I was interested in the credentials of the performer of The Vein, the Fingerprint Machine and the Automatic Speed Detector, whose intense manner and air of authenticity was captivating from the moment the ‘show’ started. She is Dr. Catherine Charrett, an Early Career Research Fellow for the Independent Social Research Foundation, currently based at Queen Mary University of London in the School of Politics and International Relations.
Brutal, tender, humorous and melancholic
The piece is based on the performer’s ethnographic observations of the technologies of occupation (of Palestine by the Israelis). She highlights the way in which the technologies of war and occupation are sold like washing machines. Here is technology that will do what you want and provide a sanitised service where you don’t have to see - or be troubled by - the dirt or the stains.
Using ‘performance drag’, documentary and satire, Dr. Charrett takes the part of a speaking roll of maps, a talking test tube (DNA is a useful way for an occupying force to gather evidence), a transcript of political rhetoric and a happy salesperson for instruments of surveillance.

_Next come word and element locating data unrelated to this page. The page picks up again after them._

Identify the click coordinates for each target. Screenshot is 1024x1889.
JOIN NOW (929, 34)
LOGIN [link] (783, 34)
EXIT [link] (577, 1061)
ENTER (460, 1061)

More entertaining that one might imagine, Dr. Charett packs a powerful punch. This is not a subject that can be taken lightly. The decision to make a performance art piece from such an emotive subject is highly effective. The poetry of humanity doesn’t count in the arena of technology. What would a DNA test of a man’s tears tell you about his suffering?

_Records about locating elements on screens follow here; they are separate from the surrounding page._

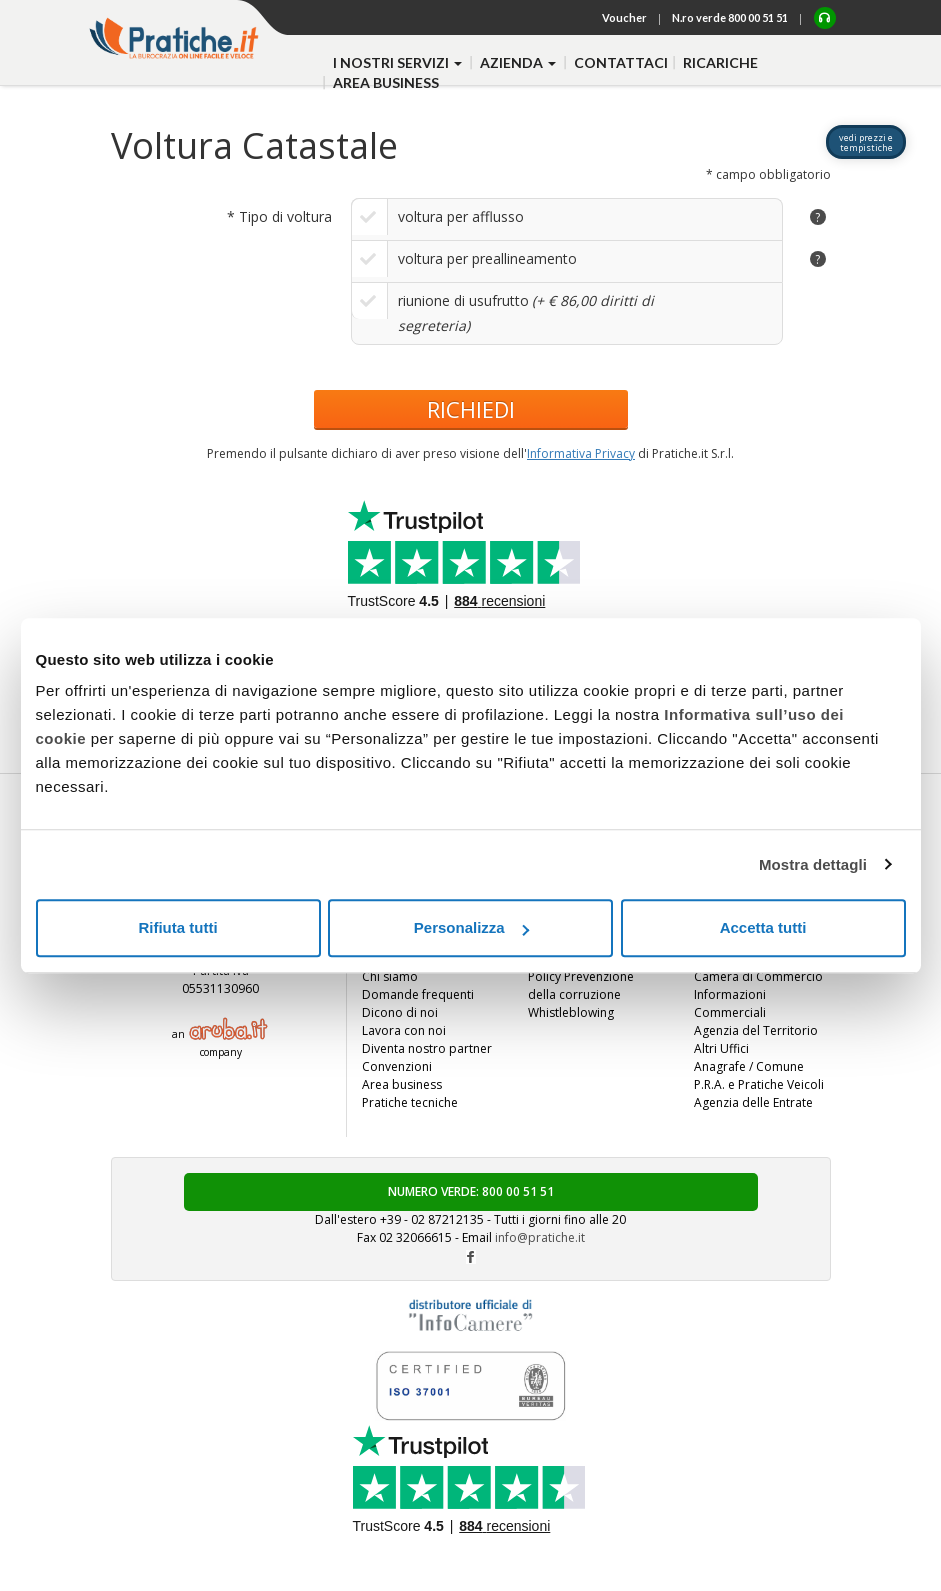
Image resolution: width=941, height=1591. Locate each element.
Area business (386, 82)
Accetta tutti (763, 927)
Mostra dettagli (813, 864)
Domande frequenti (418, 994)
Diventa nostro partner (427, 1048)
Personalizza (471, 927)
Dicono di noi (400, 1012)
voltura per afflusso (461, 216)
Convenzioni (397, 1066)
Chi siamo (390, 976)
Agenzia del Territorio (756, 1030)
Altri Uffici (721, 1048)
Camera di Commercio (758, 976)
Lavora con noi (404, 1030)
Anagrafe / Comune (749, 1066)
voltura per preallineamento (487, 258)
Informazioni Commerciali (730, 1003)
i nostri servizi (399, 62)
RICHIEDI (471, 409)
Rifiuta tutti (177, 927)
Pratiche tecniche (410, 1102)
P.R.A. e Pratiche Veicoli (759, 1084)
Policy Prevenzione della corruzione (581, 985)
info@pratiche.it (540, 1237)
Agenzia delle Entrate (753, 1102)
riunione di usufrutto (463, 300)
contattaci (621, 62)
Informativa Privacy (581, 453)
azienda (519, 62)
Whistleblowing (571, 1012)
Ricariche (720, 62)
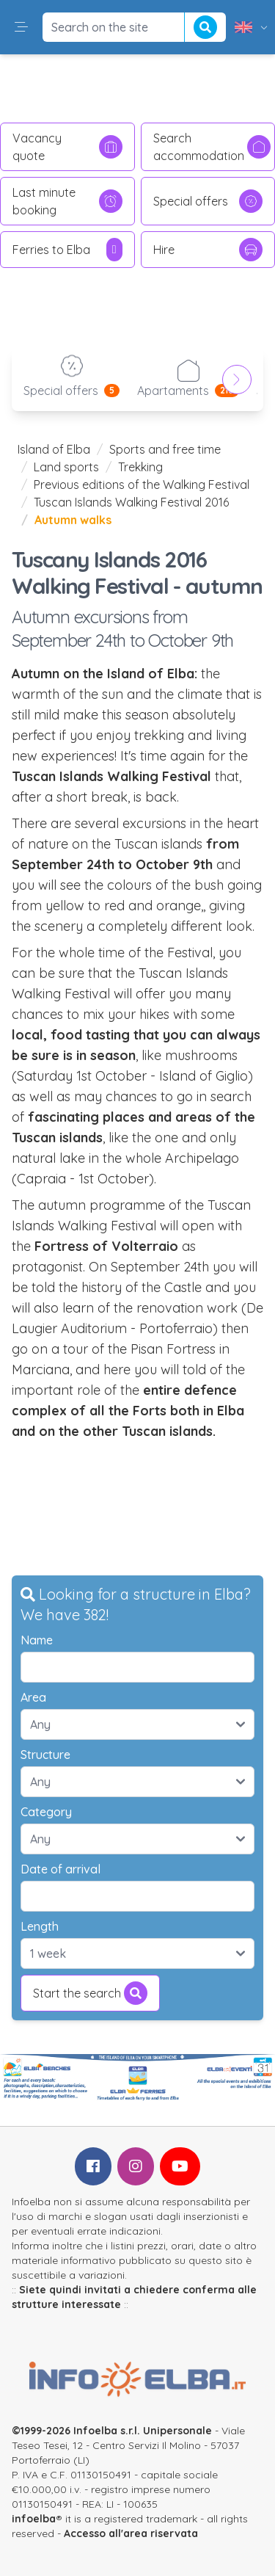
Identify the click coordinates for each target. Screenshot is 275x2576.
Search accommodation (212, 147)
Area (33, 1697)
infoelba (34, 2518)
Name (37, 1640)
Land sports (66, 467)
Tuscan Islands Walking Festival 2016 (131, 502)
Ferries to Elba (67, 249)
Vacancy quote (67, 147)
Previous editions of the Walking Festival (141, 484)
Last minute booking (67, 201)
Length (40, 1926)
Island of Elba (54, 449)
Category (46, 1811)
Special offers (208, 201)
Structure (45, 1754)
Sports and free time (165, 449)
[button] (21, 27)
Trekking (140, 467)
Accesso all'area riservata (131, 2533)
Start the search (90, 1993)
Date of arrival (60, 1869)
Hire (208, 249)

Dr. Carrett herself clearly indulged in some surveillance of her own – filming checkpoints surreptitiously from her car. But there’s surveillance and surveillance. Two poles of a spectrum. Dr. Charrett’s surveillance for the purpose of revealing the truth, and military surveillance for the purpose of secretly subduing a population. In her Q&A, she stated that this piece is not so much a critique of technology as a critique of the European / colonialist idealisation of technological violence; a look at an industry of security technology, where extreme vulnerability is seen as an economic opportunity.
It takes a brave academic to take performance art and use it so effectively to make her point. This piece is way more than just a lecture, performed robustly and confidently, with flair and originality. She describes her performance as ‘brutal, tender, humorous and melancholic’ but I would add ‘poignant and well worth watching’.